___ DATA PROVIDED

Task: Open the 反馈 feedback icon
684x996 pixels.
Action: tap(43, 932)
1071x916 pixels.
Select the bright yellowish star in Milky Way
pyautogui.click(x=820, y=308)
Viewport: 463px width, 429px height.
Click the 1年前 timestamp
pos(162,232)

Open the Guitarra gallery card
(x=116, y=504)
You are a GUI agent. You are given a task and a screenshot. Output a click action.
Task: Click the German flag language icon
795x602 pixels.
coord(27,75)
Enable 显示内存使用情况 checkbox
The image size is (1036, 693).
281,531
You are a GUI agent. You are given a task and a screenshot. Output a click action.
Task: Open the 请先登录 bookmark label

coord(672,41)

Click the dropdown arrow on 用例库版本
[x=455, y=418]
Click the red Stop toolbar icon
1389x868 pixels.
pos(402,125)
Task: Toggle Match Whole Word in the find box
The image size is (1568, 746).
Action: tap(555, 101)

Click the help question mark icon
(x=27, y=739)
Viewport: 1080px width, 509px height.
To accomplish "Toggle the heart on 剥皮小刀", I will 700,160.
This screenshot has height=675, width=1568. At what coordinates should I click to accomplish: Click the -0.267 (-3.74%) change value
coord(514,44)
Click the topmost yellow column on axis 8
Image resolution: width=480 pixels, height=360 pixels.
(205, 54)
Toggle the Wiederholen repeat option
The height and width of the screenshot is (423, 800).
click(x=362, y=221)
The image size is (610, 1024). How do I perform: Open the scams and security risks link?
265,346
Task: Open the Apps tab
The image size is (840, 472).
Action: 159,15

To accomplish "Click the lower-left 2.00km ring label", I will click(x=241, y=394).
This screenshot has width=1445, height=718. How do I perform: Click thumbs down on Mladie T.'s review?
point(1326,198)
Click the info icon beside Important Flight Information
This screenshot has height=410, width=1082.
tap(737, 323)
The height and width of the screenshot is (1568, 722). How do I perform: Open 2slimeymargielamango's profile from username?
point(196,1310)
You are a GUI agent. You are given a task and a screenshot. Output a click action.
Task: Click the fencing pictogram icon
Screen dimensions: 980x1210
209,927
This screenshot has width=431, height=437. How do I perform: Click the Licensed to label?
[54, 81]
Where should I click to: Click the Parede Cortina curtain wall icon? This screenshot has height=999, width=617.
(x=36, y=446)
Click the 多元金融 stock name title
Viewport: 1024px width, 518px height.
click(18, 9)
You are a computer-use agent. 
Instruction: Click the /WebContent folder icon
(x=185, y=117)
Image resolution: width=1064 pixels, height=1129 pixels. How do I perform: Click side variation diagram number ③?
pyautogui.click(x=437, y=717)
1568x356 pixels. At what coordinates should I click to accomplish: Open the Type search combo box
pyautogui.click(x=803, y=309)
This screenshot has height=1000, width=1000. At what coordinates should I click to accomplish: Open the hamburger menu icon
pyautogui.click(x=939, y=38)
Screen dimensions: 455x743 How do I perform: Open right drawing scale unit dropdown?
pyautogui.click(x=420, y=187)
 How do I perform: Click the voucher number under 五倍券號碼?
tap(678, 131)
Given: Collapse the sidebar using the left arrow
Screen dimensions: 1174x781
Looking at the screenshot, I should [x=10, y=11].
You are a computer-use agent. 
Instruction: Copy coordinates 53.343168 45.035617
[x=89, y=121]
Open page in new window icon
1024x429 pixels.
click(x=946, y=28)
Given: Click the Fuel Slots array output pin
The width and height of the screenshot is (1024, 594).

______

◆ **WORK REQUIRED**:
In this exercise, repeat the entries above verbatim.

◆ **WRITTEN RESPONSE**:
Task: Open the 反馈 feedback icon
684x996 pixels.
Action: tap(43, 932)
1071x916 pixels.
Select the bright yellowish star in Milky Way
pyautogui.click(x=820, y=308)
Viewport: 463px width, 429px height.
Click the 1年前 timestamp
pos(162,232)

Open the Guitarra gallery card
(x=116, y=504)
You are a GUI agent. You are given a task and a screenshot. Output a click action.
Task: Click the German flag language icon
795x602 pixels.
coord(27,75)
Enable 显示内存使用情况 checkbox
The image size is (1036, 693).
281,531
You are a GUI agent. You are given a task and a screenshot. Output a click action.
Task: Open the 请先登录 bookmark label

coord(672,41)

Click the dropdown arrow on 用例库版本
[x=455, y=418]
Click the red Stop toolbar icon
1389x868 pixels.
pos(402,125)
Task: Toggle Match Whole Word in the find box
The image size is (1568, 746).
Action: tap(555, 101)

Click the help question mark icon
(x=27, y=739)
Viewport: 1080px width, 509px height.
To accomplish "Toggle the heart on 剥皮小刀", I will 700,160.
This screenshot has height=675, width=1568. At what coordinates should I click to accomplish: Click the -0.267 (-3.74%) change value
coord(514,44)
Click the topmost yellow column on axis 8
Image resolution: width=480 pixels, height=360 pixels.
(205, 54)
Toggle the Wiederholen repeat option
The height and width of the screenshot is (423, 800).
click(x=362, y=221)
The image size is (610, 1024). How do I perform: Open the scams and security risks link?
265,346
Task: Open the Apps tab
The image size is (840, 472).
Action: 159,15

To accomplish "Click the lower-left 2.00km ring label", I will click(x=241, y=394).
This screenshot has width=1445, height=718. How do I perform: Click thumbs down on Mladie T.'s review?
point(1326,198)
Click the info icon beside Important Flight Information
This screenshot has height=410, width=1082.
tap(737, 323)
The height and width of the screenshot is (1568, 722). How do I perform: Open 2slimeymargielamango's profile from username?
point(196,1310)
You are a GUI agent. You are given a task and a screenshot. Output a click action.
Task: Click the fencing pictogram icon
Screen dimensions: 980x1210
209,927
This screenshot has width=431, height=437. How do I perform: Click the Licensed to label?
[54, 81]
Where should I click to: Click the Parede Cortina curtain wall icon? This screenshot has height=999, width=617.
(x=36, y=446)
Click the 多元金融 stock name title
Viewport: 1024px width, 518px height.
click(18, 9)
You are a computer-use agent. 
Instruction: Click the /WebContent folder icon
(x=185, y=117)
Image resolution: width=1064 pixels, height=1129 pixels. How do I perform: Click side variation diagram number ③?
pyautogui.click(x=437, y=717)
1568x356 pixels. At what coordinates should I click to accomplish: Open the Type search combo box
pyautogui.click(x=803, y=309)
This screenshot has height=1000, width=1000. At what coordinates should I click to accomplish: Open the hamburger menu icon
pyautogui.click(x=939, y=38)
Screen dimensions: 455x743 How do I perform: Open right drawing scale unit dropdown?
pyautogui.click(x=420, y=187)
 How do I perform: Click the voucher number under 五倍券號碼?
tap(678, 131)
Given: Collapse the sidebar using the left arrow
Screen dimensions: 1174x781
Looking at the screenshot, I should [x=10, y=11].
You are a computer-use agent. 
Instruction: Copy coordinates 53.343168 45.035617
[x=89, y=121]
Open page in new window icon
1024x429 pixels.
click(x=946, y=28)
Given: Click the Fuel Slots array output pin
The width and height of the screenshot is (1024, 594).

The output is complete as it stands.